Basic description of the genome formula distance metric

Intro

The genome formula is the set of relative frequencies for all virus genome segments. The GF for a genome with k segments is:

\(GF = \{f_1, f_2, [...], f_k\}\),

where f is the relative mean frequency of a segment, such that for the \(i^{th}\) segment \(f_j = c_j/\sum^k_{i=1}c_i\) and \(\sum^k_{i=1}f_i=1\). We previously proposed a simple metric for empirically observed genome formula values (Boezen et al., Front Virol 2023), the Euclidean distance between two genome formula observations a and b:

\(D_{a,b} = \sqrt{\sum^k_{i=1}(f_{a,i}-f_{b,i})^2}\).

One advantage of this metric is that it is easy to visualize and interpret. Moreover, simple and robust approaches such as PERMANOVA can be applied to genome formula data using existing software packages. Here we briefly consider some properties of this metric and consider some theoretical predictions for what values to expect for it.

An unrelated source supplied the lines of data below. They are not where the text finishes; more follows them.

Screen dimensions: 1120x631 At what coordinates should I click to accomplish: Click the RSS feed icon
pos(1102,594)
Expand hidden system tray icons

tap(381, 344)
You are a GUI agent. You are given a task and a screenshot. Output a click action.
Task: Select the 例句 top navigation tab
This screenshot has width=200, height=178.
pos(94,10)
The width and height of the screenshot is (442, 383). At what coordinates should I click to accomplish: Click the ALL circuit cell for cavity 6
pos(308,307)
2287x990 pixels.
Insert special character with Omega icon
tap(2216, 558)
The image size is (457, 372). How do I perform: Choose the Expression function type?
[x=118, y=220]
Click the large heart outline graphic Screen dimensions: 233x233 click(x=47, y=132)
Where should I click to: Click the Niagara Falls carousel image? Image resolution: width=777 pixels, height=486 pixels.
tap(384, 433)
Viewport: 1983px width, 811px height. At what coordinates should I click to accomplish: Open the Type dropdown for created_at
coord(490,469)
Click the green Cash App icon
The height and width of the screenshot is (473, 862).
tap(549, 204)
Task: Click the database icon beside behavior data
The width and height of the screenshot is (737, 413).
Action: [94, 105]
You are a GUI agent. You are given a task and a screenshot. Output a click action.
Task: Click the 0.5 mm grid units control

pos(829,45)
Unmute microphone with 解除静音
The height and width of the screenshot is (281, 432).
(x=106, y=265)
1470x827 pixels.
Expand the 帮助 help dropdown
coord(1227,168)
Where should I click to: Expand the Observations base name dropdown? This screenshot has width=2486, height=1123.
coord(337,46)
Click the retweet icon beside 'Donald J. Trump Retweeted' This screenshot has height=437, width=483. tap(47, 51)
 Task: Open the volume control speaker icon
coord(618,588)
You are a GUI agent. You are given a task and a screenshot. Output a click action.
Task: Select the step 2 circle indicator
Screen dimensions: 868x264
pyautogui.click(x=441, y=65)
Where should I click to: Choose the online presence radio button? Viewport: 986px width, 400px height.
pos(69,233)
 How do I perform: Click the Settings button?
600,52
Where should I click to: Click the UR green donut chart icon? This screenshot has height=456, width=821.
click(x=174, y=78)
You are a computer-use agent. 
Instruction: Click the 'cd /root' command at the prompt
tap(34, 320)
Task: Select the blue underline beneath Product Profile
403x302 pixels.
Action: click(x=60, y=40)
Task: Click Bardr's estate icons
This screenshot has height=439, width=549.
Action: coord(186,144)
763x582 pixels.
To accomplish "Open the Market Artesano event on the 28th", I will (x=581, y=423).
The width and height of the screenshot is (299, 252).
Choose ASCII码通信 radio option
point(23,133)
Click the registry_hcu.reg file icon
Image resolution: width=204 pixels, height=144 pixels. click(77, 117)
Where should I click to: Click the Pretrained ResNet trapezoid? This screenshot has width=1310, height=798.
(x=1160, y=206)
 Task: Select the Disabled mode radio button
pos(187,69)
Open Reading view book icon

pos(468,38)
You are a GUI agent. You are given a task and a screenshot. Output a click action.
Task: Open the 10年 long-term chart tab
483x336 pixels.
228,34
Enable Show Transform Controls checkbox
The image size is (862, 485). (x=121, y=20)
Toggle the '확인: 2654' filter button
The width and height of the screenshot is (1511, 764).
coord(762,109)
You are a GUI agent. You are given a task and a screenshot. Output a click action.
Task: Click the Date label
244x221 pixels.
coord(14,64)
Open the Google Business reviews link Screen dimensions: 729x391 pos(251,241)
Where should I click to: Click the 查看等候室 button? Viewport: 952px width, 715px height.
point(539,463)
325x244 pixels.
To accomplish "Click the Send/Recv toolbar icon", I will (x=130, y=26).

Predicted genome formula distance values for random genome formula values

Most studies comment that there is considerable genome formula variation between virus populations. It is therefore interesting to explore how much genome formula variation is predicted for different conditions. We first consider the situation that the accumulation of different genome segments is random (and independent) for each segment. We use a numerical approach for estimating the mean distance between two such observations. We draw the value of accumulation for each segment from a uniform distribution covering the range of possible values - from 0 to some maximum (i.e., 1) - for two populations, and then determine the mean distance between them, \(D^{rand}_{a,b}\).

# First we write a function for predicting the mean GF distance based on the 
# number of genome segments, assuming the absolute frequency of each segments 
# is drawn from a uniform distribution. Because we are comparing pairs of 
# GF observations, there are two arrays generated.
predict.gf.dist <- function(gen.seg, num.iter) {
  sim.result.1 <- array(NA, dim = c(num.iter, gen.seg)) # Array for storing the 
                                                        # absolute frequencies
                                                        # for GF Obs 1.
  n.sim.result.1 <- sim.result.1  # For relative freqs of GF Obs 1.
  sim.result.2 <- sim.result.1    # For absolute freqs of GF Obs 2.
  n.sim.result.2 <- sim.result.1  # For relative freqs of GF Obs 2.
  
  # Draw values for the absolute frequencies from a uniform distribution, 
  # determine the sum of each row and then determine the relaive frequencies. 
  # Note that with the standard parameter settings runif() draws values 
  # *between* 0 and 1, rendering the desired range.
  for(i in 1:gen.seg) {
    sim.result.1[,i] <- runif(n = num.iter, min = 0, max = 1)
    sim.result.2[,i] <- runif(n = num.iter, min = 0, max = 1)
  }
  
  sum.rows.1 <- rowSums(sim.result.1)
  sum.rows.2 <- rowSums(sim.result.2)
  
  for(i in 1:gen.seg) {
    n.sim.result.1[,i] <- sim.result.1[,i]/sum.rows.1
    n.sim.result.2[,i] <- sim.result.2[,i]/sum.rows.2 
  }  
  
  # Determine the euclidean distance between all corresponding GF observations.
  gf.dist = sqrt(rowSums((n.sim.result.1 - n.sim.result.2)^2))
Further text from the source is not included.